LEXI’S LEBKUCHEN TORTE
An embarrassingly long time ago my lovely friend Lexi (she who bakes the really good muffins) asked me if I could make Sachertorte on here. She told me that she’d never had it but thought that it sounded pretty delicious. I have also never had it. This means I don’t really feel qualified to make a convincing version of it. I’ve done a fair bit of research into it and I have largely found that no two recipes are the same. Some say use almonds, some say don’t. Some use two layers of apricot jam and others just one. It’s a minefield! Apparently there have even been legal battles over it.
I realise that I could make umpteen different versions of it and pick my favourite but (rather perversely, considering the nature of this blog) I hate to follow a recipe to the letter. My kitchen is very much a place for free-styling – I try to tell myself that it’s creativity but more often than not it’s laziness!
So I have decided to make a cake specially for Lexi (yes, I know you live about 3500 miles away in Cheltenham but it’s the thought that counts…and I promise to make another one for you when I move back) She has acute Germanophilia so I have taken the liberty of giving this a lebkuchen twist (I bloomin’ love lebkuchen) and used gingerbread instead of chocolate sponge but I’ve kept the combination of apricot and rich chocolate glaze from her original sachertorte request.
The sponge is just the recipe from my gingerbread latte cupcakes, baked in a couple of standard cake tins for 30-35 minutes. The only small addition I made was to add a splash of booze at the end of the mixing. I couldn’t help myself.
Swiss buttercream does require a bit more effort than normal frosting but it’s really quite a different beast. It has a much smoother, creamier texture and isn’t nearly as sickly. It’s more luxurious and sophisticated and worth the extra effort.
1 quantity gingerbread sponge mixture (https://coriandercooks.com/2014/12/15/gingerbread-latte-cupcakes/)
1 tbsp brandy/dark rum/whisky
1 egg white
70g butter (room temperature and cut into small pieces)
3 tbsp apricot jam
200g good quality dark chocolate
2tbsp golden syrup
4 tbsp cream
Bake the sponge in a couple of sandwich tins and leave to cool completely on a wire rack.
For the jam layers simply warm the jam a little and mix it with the booze. Brush this onto both sides of the sponge that will touch the buttercream. Don’t feel obliged to use all of this mixture if you think that the jam layer will be too thick (I had about 1 tablespoon left over)
Now it’s time to get started on the Swiss buttercream.
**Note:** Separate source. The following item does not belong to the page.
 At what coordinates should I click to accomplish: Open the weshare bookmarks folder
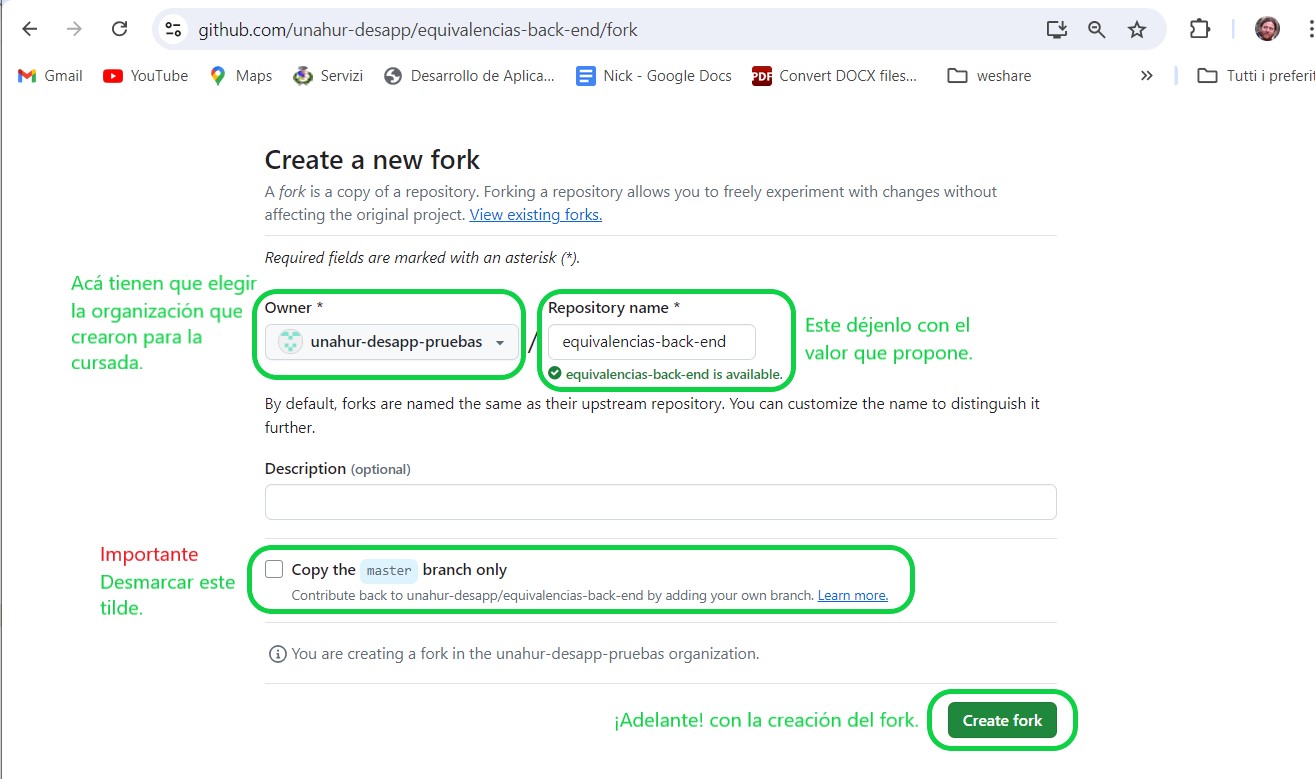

Put the egg white and sugar in a bowl set over a pan of simmering water. Gently whisk it together whilst it heats, it needs to be quite warm and the sugar needs to have dissolved into the egg white. Just rub a little between your fingers to check the temperature and that it isn’t grainy. Remove the pan from the heat and then whisk the egg white until it is stiff (like meringue) and cool. Once you’re at this point you can slowly beat in the butter, one small piece at a time. Continue to whip the buttercream until it has emulsified and become smooth and creamy. Mix in the apricot jam.
Spread the buttercream onto the base of the cake, going as close to the edges as you can without it squidging out when you place on the top layer.
Finally you need to glaze the whole thing. Melt together the chocolate and butter in a small pan, stirring constantly over a very low heat. Remove the pan from the heat and beat in the syrup and cream.
Leave the glaze to cool and thicken slightly for a few minutes. Place the assembled cake on a wire rack set over a large plate (to catch any drips.) Pour the glaze over the cake and spread it out with a palate knife so that it drips down the sides to cover them too. Try to make the top as smooth as possible. If the glaze becomes too thick to spread smoothly then simply re-warm it a little.
This will keep for several days in an airtight container.
Tip: If you think that you might end up with a gap where the filling is then take a few tablespoons of the glaze and put them in the fridge to thicken to a ganache-type consistency. You can then use this to fill in any gaps before you pour on the final shiny top coat.